======== Text block ========

Hashing is a technique that generates a fixed-size output (hash value) from an input of variable size using mathematical formulas called hash functions. Hashing is used to determine an index or location for storing an item in a data structure, allowing for efficient retrieval and insertion.

Key Concepts:

  • Hash Function: A mathematical function that maps an input to a hash value.

    def hash_function(key):
      return hash(key)
  • Hash Table: A data structure that stores key-value pairs, where the key is a hash value and the value is the actual data.

    class HashTable:
      def __init__(self, slot_size):
        self.slot_size = slot_size
        self.table = [None] * slot_size
          
      def hash_function(self, key):
        return hash(key) %  self.slot_size
          
      def insert(self, key_item, value_item):
        index = self.hash_function(key_item)
        self.table[index] = value_item
          
      def retrieve(self, key_item):
        index = self.hash_function(key_item)
        return self.table[index] 
        
    ht = HashTable(20)
    ht.insert('python', 'programming language')
    ht.insert('stacks', 'data structure')
    ht.insert('windows', 'operating system')
        
    print(f'Retrieved value for python: {ht.retrieve("python")}')
    print(f'Retrieved value for stacks: {ht.retrieve("stacks")}')
    print(f'Retrieved value for windows: {ht.retrieve("windows")}')
  • Collision: occurs when two different keys hash to the same index. A common way to handle collisions is chaining, where each table entry points to a linked list of values that hash to the same index.

    class HashTableChaining:
      def __init__(self, slot_size):
        self.slot_size = slot_size
        self.table = [[] for n in range(slot_size)]
          
      def hash_function(self, key):
        return hash(key) % self.slot_size
          
      def insert(self, key_item, value_item):
        index = self.hash_function(key_item)
        self.table[index].append((key_item, value_item))
          
      def retrieve(self, key_item):
        index = self.hash_function(key_item)
            
        for (key, value) in self.table[index]:
          if key == key_item:
            return value 
        return None 
        
    htc = HashTableChaining(20)
    htc.insert('python', 'programming language')
    htc.insert('stacks', 'data structure')
    htc.insert('windows', 'operating system')
        
    print(f'Retrieved value for python: {htc.retrieve("python")}')
    print(f'Retrieved value for stacks: {htc.retrieve("stacks")}')
    print(f'Retrieved value for windows: {htc.retrieve("windows")}')

Hash Function Types

  • Division Method: Divides the input by a constant and uses the remainder as the hash value.

    def division_hash(key_item, slot_size):
      return hash(key_item) % slot_size
          
    key_item = 'Computer Science'
    slot_size = 100  
    print(f'Division hash value for `{key_item}` is {division_hash(key_item, slot_size)}')
  • Mid Square Method: Squares the input and takes the middle digits as the hash value.

    def midsquare_hash(key_item, slot_size):
      hashed_key = hash(key_item)
      squared_key = hashed_key * hashed_key
      str_key = str(squared_key)
      mid_index = len(str_key) // 2 
      mid_digit = str_key[mid_index-1:mid_index+2]
      return int(mid_digit) % slot_size
        
    key_item = 'Computer Science'
    slot_size = 100
    print(f'Mid Square hash value for {key_item} is {midsquare_hash(key_item, slot_size)}')

======== Dataset records ========

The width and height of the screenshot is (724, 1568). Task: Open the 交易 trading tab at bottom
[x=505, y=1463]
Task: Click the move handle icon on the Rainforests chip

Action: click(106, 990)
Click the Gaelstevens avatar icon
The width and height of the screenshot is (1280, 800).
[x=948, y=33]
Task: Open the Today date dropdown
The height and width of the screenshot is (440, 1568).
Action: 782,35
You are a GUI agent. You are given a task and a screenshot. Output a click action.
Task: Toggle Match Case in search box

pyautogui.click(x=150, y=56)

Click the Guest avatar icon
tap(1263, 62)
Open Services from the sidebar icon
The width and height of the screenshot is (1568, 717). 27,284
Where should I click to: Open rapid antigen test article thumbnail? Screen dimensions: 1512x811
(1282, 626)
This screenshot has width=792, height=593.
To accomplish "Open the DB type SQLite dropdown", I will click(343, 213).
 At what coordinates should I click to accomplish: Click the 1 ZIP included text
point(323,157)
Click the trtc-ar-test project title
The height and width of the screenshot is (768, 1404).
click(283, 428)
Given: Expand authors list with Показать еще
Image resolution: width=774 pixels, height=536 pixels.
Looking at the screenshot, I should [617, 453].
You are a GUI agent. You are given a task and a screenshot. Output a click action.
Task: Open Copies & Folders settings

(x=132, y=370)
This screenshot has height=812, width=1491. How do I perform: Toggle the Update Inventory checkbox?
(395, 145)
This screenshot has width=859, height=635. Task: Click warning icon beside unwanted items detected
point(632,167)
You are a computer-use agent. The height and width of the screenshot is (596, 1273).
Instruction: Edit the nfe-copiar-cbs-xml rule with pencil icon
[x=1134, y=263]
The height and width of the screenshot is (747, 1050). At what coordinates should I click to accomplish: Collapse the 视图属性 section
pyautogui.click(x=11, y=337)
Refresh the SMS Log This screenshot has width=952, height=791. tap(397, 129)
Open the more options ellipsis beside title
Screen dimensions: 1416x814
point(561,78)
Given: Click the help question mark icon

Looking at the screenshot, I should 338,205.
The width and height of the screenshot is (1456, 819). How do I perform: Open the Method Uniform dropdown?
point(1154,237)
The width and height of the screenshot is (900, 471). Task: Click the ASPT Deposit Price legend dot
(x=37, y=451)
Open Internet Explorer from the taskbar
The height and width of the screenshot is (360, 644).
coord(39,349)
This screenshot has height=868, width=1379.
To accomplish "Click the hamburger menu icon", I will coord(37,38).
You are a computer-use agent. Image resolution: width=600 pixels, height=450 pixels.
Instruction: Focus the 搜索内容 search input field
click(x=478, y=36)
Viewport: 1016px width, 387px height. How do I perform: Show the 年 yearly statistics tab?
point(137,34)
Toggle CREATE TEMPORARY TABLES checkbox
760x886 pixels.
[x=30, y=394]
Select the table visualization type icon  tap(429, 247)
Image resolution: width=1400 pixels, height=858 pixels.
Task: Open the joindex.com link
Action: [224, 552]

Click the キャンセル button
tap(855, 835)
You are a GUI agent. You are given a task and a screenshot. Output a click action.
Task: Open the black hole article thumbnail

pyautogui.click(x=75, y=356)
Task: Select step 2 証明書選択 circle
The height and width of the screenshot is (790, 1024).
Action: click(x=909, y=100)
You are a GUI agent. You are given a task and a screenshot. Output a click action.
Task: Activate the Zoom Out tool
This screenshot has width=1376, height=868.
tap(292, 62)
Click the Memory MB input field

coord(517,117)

========

Problem statement: Rewrite the stretch of the hashing text from "return self.table[index]" through "ht.insert('windows', 'operating system')", putting "file system" in place of "operating system". The records are not needed here.

Solution to this exercise:
return self.table[index] 
        
    ht = HashTable(20)
    ht.insert('python', 'programming language')
    ht.insert('stacks', 'data structure')
    ht.insert('windows', 'file system')